Increasingly desperate, in 2002, he decided to give it a try. He was able to cut back on all his previous medications except a morphine pump under his skin. Now, he takes three or four puffs of marijuana in the morning and at night. Once down to 135 pounds, the more than 6-foot-tall Graham now says he’s back up to 250 after regaining his appetite.

“What it comes down to here (is) I wouldn’t be here if I hadn’t made that decision,” Graham said.

While stories like Graham’s are plentiful, doctors and researchers say the nonmedical elements of the plant could have sometimes serious adverse effects.

Dr. Eric Voth, a Topeka, Kan., internist and pain specialist and chairman of the Institute on Global Drug Policy, said relying on anecdotal evidence is dangerous because other factors could influence why patients start to feel better.

“It’s very hard to differentiate whether somebody feels better because they’re stoned or because they’re getting a true therapeutic benefit from the drug,” Voth said.


Smoking marijuana could increase the risk of cancer because of inhalation of tar and other carcinogens in the plant, Voth said. While proponents of its use point to the 105 unique compounds that may be useful for medicine, there are hundreds more compounds in marijuana that some scientists believe not only have no use but may be harmful.

“You’ve still got (hundreds of other) substances in there,” Voth said. “It just (shouldn’t) be smoked. That is a crazy precedent.”

Illinois’ law allows dispensaries to sell marijuana-infused baked goods in addition to joints, but advocates say it takes longer to feel the effects of marijuana when it’s ingested instead of smoked.

Several papers in scientific journals have found that marijuana use over a long period of time can have negative cognitive effects, too. Users can’t concentrate or remember as well as before, in some cases years after they have quit.

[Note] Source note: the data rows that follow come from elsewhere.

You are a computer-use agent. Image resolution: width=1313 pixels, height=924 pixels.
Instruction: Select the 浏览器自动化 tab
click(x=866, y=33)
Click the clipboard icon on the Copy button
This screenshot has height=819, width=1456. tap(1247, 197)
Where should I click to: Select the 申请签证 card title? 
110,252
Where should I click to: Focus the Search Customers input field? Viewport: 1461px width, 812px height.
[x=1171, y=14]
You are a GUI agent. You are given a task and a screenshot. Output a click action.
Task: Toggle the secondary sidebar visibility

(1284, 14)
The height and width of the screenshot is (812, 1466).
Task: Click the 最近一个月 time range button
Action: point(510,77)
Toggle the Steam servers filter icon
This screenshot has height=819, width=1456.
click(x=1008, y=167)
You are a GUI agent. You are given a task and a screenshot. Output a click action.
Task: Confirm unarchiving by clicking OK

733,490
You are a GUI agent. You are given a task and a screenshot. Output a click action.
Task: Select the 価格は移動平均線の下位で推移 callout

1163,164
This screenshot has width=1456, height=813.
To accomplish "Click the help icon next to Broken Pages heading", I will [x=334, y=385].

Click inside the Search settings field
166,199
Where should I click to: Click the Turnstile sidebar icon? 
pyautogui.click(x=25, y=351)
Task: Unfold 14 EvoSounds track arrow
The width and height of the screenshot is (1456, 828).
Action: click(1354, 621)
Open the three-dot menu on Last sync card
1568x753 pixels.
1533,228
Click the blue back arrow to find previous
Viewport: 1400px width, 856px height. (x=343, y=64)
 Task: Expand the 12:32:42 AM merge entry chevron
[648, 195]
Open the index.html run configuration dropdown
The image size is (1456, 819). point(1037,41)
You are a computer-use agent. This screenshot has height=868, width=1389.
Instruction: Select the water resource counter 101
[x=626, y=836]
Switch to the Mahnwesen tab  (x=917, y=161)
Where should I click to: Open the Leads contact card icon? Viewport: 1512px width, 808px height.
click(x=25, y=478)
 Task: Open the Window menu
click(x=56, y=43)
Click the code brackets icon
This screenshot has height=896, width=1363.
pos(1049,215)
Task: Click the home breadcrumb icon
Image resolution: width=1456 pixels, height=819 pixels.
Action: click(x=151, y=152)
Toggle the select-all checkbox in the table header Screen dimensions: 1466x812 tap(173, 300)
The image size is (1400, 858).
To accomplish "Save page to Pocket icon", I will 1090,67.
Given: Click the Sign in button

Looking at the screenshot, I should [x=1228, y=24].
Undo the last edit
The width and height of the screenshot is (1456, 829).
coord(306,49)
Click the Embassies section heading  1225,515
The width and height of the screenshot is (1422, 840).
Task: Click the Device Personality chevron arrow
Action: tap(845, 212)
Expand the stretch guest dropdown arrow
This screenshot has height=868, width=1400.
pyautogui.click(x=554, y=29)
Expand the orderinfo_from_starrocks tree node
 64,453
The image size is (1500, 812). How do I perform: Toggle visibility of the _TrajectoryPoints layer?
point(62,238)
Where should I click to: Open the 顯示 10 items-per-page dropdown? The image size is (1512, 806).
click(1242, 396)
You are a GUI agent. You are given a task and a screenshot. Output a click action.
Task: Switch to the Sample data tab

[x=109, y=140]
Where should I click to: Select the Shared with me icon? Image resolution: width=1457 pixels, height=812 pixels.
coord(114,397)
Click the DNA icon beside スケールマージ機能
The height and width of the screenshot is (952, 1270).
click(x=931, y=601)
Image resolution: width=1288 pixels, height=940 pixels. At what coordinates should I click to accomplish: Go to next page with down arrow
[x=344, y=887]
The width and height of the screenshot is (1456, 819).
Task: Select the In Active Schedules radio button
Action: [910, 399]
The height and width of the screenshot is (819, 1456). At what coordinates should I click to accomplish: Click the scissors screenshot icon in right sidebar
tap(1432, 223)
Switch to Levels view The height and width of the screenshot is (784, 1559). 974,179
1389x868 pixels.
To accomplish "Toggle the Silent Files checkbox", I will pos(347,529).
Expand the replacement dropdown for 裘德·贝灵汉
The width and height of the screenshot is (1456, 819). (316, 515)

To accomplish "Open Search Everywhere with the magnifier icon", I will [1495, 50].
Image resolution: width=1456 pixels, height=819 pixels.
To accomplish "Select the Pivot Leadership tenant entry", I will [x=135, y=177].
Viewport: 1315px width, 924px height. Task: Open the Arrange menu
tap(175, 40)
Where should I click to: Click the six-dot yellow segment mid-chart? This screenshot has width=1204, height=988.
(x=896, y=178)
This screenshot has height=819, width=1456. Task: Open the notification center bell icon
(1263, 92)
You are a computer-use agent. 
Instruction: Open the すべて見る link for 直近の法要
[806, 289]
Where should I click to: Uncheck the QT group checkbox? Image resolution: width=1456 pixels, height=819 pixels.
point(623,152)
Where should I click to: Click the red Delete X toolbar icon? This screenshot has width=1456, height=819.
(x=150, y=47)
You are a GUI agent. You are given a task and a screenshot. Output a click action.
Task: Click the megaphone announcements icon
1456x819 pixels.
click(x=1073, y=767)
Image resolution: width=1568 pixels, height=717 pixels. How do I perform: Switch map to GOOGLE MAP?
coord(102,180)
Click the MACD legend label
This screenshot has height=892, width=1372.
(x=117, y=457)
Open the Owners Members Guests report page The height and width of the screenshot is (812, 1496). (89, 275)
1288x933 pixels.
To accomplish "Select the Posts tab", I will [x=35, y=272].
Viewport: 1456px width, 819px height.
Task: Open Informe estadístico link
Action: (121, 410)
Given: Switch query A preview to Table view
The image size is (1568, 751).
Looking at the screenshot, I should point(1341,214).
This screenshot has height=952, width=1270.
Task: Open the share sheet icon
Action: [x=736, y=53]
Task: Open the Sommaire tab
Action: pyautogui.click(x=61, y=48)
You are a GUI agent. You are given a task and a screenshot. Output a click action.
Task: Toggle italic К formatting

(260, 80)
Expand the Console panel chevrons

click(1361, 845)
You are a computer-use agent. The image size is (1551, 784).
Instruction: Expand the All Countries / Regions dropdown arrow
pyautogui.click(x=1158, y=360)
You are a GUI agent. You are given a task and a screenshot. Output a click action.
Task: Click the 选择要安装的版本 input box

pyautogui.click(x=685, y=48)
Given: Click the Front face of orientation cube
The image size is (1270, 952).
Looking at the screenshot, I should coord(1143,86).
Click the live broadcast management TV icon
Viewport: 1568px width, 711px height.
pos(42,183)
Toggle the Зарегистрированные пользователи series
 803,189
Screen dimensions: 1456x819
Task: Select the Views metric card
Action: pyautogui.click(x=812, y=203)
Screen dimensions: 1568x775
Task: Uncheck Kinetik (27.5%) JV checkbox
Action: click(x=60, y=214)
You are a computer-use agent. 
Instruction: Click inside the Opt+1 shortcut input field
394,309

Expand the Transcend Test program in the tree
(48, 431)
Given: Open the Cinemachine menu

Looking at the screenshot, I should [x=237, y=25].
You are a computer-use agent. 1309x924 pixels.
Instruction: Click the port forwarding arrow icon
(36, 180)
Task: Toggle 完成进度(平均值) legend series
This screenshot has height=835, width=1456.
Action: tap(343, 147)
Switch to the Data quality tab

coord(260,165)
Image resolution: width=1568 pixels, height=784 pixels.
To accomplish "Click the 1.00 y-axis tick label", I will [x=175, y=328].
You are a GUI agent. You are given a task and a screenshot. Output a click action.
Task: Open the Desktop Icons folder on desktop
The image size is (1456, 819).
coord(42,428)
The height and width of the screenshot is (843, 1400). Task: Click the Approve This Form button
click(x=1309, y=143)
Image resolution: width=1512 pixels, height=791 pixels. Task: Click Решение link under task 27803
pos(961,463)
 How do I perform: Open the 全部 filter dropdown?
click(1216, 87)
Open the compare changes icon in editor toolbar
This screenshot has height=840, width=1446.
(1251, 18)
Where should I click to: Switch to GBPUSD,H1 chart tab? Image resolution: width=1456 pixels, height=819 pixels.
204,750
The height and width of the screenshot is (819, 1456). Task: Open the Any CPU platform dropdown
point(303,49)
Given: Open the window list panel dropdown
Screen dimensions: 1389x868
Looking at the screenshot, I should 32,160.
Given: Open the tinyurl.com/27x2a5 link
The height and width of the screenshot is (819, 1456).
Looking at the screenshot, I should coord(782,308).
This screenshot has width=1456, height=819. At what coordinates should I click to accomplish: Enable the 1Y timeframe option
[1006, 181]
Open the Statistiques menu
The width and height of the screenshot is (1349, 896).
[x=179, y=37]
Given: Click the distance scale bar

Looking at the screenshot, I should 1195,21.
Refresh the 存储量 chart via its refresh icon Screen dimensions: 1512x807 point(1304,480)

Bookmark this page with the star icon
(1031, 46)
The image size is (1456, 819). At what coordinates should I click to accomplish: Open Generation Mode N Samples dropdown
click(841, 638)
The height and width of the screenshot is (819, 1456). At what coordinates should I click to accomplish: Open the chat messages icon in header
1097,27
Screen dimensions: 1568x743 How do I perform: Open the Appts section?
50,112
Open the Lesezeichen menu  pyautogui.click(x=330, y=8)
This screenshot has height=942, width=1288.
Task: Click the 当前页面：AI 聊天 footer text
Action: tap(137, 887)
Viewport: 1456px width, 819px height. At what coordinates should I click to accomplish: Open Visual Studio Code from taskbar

Voth said he doubts that even identifiable benefits would be enough to outweigh the negative effects, because of other potentially harmful components that are mixed in.

“Essentially what they are, are toxic chemicals,” Voth said. “None of those things would you ever mix with medicine.”

In 1937, the U.S. criminalized marijuana, and today it’s considered a Schedule I drug, along with heroin and LSD.

The FDA approved a synthetic THC pill called Marinol in 1985, acknowledging the drug’s benefits for people with nausea and decreased appetite. In Canada and some parts of Europe, a similar drug called Sativex – containing synthetic THC and cannabidiol – has been approved in recent years, offered as an oral spray. In the late 1980s, scientists discovered a previously unknown biological system called the endocannabinoid system, which proponents for marijuana theorize could show how it works.

The National Institutes of Health reported in 2006 that the system holds “therapeutic promise in a wide range of disparate diseases.”

But experts say more research is needed before determining exactly what the system may be able to do.Mary Lynn Mathre, a founding partner of Patients Out of Time, a marijuana advocacy group that focuses on health issues, said the leading theory regarding the system is that the human body has cannabinoid receptors – essentially keyholes that cannabis compounds fit into, helping the body regulate.

“You take cannabis, which has similar chemicals that we need, and you put it in the body and they work if we’re not making the cannabinoids that we need,” said Mathre, a longtime registered nurse. “You can liken this to a diabetic. Their pancreas isn’t making insulin, so we give them insulin. If our body can’t make this chemical, there happens to be this plant on earth that is there to supply us.”